◆ TASK DATA:
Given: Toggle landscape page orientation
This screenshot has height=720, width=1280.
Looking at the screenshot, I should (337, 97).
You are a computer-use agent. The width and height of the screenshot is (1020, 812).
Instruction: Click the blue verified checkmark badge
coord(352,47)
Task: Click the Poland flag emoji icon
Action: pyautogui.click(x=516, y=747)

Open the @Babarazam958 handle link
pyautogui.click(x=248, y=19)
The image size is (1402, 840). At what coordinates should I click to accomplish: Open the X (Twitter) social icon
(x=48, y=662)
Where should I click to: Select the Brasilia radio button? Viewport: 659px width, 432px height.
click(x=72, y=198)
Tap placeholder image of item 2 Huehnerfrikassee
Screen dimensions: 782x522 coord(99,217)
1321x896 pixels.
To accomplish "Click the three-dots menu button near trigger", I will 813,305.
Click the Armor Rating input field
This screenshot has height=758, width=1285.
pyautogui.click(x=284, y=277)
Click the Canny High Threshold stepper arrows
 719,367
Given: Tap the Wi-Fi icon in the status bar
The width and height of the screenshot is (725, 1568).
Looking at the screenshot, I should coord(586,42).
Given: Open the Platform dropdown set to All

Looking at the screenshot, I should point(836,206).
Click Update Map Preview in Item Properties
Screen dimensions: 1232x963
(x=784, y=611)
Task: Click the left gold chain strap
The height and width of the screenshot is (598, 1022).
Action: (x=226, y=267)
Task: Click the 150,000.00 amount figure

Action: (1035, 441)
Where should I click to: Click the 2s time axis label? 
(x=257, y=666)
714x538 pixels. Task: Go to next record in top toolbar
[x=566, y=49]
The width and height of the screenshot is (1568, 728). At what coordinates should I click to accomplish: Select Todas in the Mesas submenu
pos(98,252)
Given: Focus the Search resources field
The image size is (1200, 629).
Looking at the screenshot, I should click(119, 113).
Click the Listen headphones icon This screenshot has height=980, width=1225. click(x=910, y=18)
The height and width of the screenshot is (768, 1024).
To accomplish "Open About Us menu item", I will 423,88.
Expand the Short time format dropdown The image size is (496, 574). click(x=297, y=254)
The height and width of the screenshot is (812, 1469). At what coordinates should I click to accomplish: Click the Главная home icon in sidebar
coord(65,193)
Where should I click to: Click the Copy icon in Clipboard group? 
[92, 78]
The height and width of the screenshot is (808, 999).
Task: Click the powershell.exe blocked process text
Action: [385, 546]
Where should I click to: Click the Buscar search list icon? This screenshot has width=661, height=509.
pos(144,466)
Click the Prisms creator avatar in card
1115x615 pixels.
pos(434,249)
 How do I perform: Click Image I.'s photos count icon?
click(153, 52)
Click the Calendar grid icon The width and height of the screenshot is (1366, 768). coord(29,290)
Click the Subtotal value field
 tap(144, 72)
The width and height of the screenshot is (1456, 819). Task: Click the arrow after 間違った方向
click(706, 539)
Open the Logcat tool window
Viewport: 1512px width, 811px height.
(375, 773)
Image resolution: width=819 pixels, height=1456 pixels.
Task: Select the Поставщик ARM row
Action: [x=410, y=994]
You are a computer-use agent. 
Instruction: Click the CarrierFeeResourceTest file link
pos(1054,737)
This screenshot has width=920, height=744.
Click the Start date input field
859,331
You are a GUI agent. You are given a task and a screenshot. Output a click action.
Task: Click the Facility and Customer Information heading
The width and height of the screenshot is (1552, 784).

◆ WHAT IS BEING ASKED: Your task is to transcribe each record faithfully and in full.

◆ RESPONSE AREA:
Given: Toggle landscape page orientation
This screenshot has height=720, width=1280.
Looking at the screenshot, I should (337, 97).
You are a computer-use agent. The width and height of the screenshot is (1020, 812).
Instruction: Click the blue verified checkmark badge
coord(352,47)
Task: Click the Poland flag emoji icon
Action: pyautogui.click(x=516, y=747)

Open the @Babarazam958 handle link
pyautogui.click(x=248, y=19)
The image size is (1402, 840). At what coordinates should I click to accomplish: Open the X (Twitter) social icon
(x=48, y=662)
Where should I click to: Select the Brasilia radio button? Viewport: 659px width, 432px height.
click(x=72, y=198)
Tap placeholder image of item 2 Huehnerfrikassee
Screen dimensions: 782x522 coord(99,217)
1321x896 pixels.
To accomplish "Click the three-dots menu button near trigger", I will 813,305.
Click the Armor Rating input field
This screenshot has height=758, width=1285.
pyautogui.click(x=284, y=277)
Click the Canny High Threshold stepper arrows
 719,367
Given: Tap the Wi-Fi icon in the status bar
The width and height of the screenshot is (725, 1568).
Looking at the screenshot, I should coord(586,42).
Given: Open the Platform dropdown set to All

Looking at the screenshot, I should point(836,206).
Click Update Map Preview in Item Properties
Screen dimensions: 1232x963
(x=784, y=611)
Task: Click the left gold chain strap
The height and width of the screenshot is (598, 1022).
Action: (x=226, y=267)
Task: Click the 150,000.00 amount figure

Action: (1035, 441)
Where should I click to: Click the 2s time axis label? 
(x=257, y=666)
714x538 pixels. Task: Go to next record in top toolbar
[x=566, y=49]
The width and height of the screenshot is (1568, 728). At what coordinates should I click to accomplish: Select Todas in the Mesas submenu
pos(98,252)
Given: Focus the Search resources field
The image size is (1200, 629).
Looking at the screenshot, I should click(119, 113).
Click the Listen headphones icon This screenshot has height=980, width=1225. click(x=910, y=18)
The height and width of the screenshot is (768, 1024).
To accomplish "Open About Us menu item", I will 423,88.
Expand the Short time format dropdown The image size is (496, 574). click(x=297, y=254)
The height and width of the screenshot is (812, 1469). At what coordinates should I click to accomplish: Click the Главная home icon in sidebar
coord(65,193)
Where should I click to: Click the Copy icon in Clipboard group? 
[92, 78]
The height and width of the screenshot is (808, 999).
Task: Click the powershell.exe blocked process text
Action: [385, 546]
Where should I click to: Click the Buscar search list icon? This screenshot has width=661, height=509.
pos(144,466)
Click the Prisms creator avatar in card
1115x615 pixels.
pos(434,249)
 How do I perform: Click Image I.'s photos count icon?
click(153, 52)
Click the Calendar grid icon The width and height of the screenshot is (1366, 768). coord(29,290)
Click the Subtotal value field
 tap(144, 72)
The width and height of the screenshot is (1456, 819). Task: Click the arrow after 間違った方向
click(706, 539)
Open the Logcat tool window
Viewport: 1512px width, 811px height.
(375, 773)
Image resolution: width=819 pixels, height=1456 pixels.
Task: Select the Поставщик ARM row
Action: [x=410, y=994]
You are a computer-use agent. 
Instruction: Click the CarrierFeeResourceTest file link
pos(1054,737)
This screenshot has width=920, height=744.
Click the Start date input field
859,331
You are a GUI agent. You are given a task and a screenshot. Output a click action.
Task: Click the Facility and Customer Information heading
The width and height of the screenshot is (1552, 784).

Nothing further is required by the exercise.